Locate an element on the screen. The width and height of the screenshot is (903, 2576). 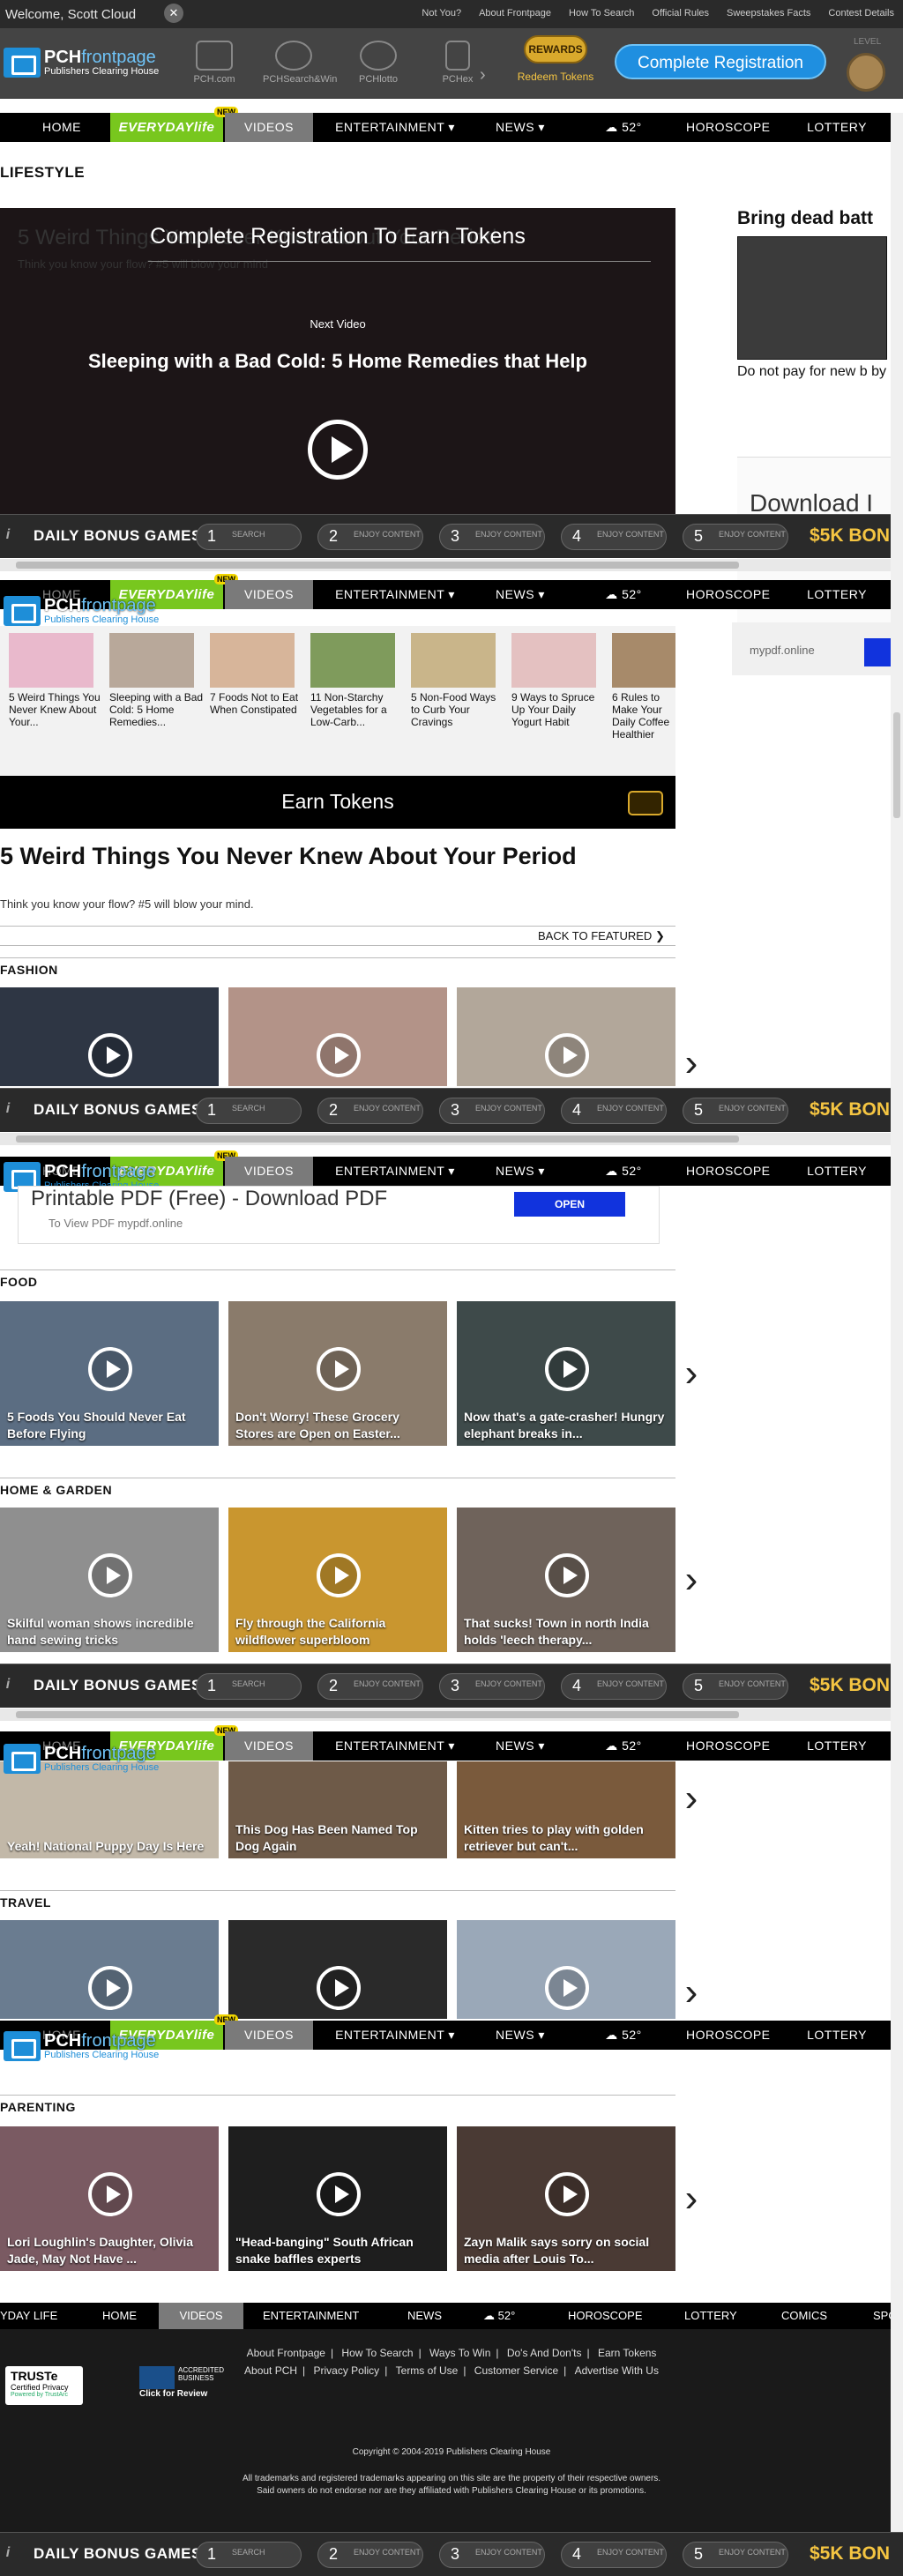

• • • • • • •

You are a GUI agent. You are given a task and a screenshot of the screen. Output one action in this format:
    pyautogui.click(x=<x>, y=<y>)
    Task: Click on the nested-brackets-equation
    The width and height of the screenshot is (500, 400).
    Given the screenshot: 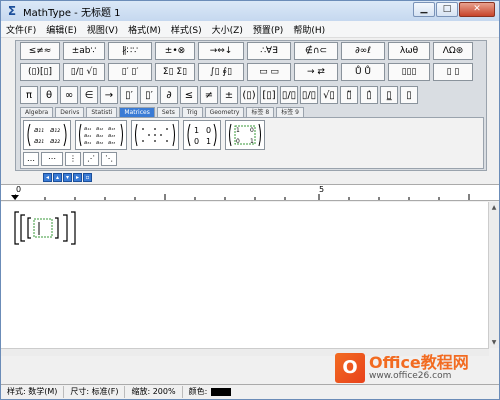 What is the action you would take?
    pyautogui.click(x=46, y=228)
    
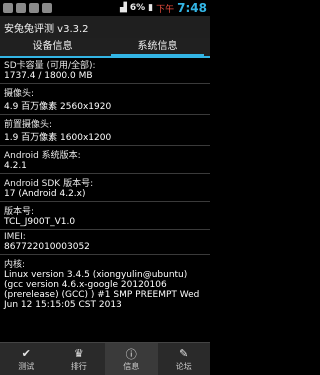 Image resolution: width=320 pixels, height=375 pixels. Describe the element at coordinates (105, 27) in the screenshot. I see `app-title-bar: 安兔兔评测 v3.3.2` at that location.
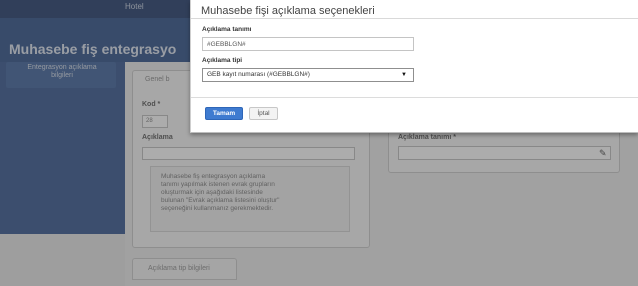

• • • • • • •

Work request: Turn the data from the line with "You are a GUI" to the line with "The width and height of the screenshot is (500, 400)." into a JSON list of strings, one string per line.

Task solution:
[
  "You are a GUI agent. You are given a task and a screenshot of the screen. Output one action in this format:",
  "    pyautogui.click(x=<x>, y=<y>)",
  "    Task: Click on the nested-brackets-equation",
  "    The width and height of the screenshot is (500, 400)."
]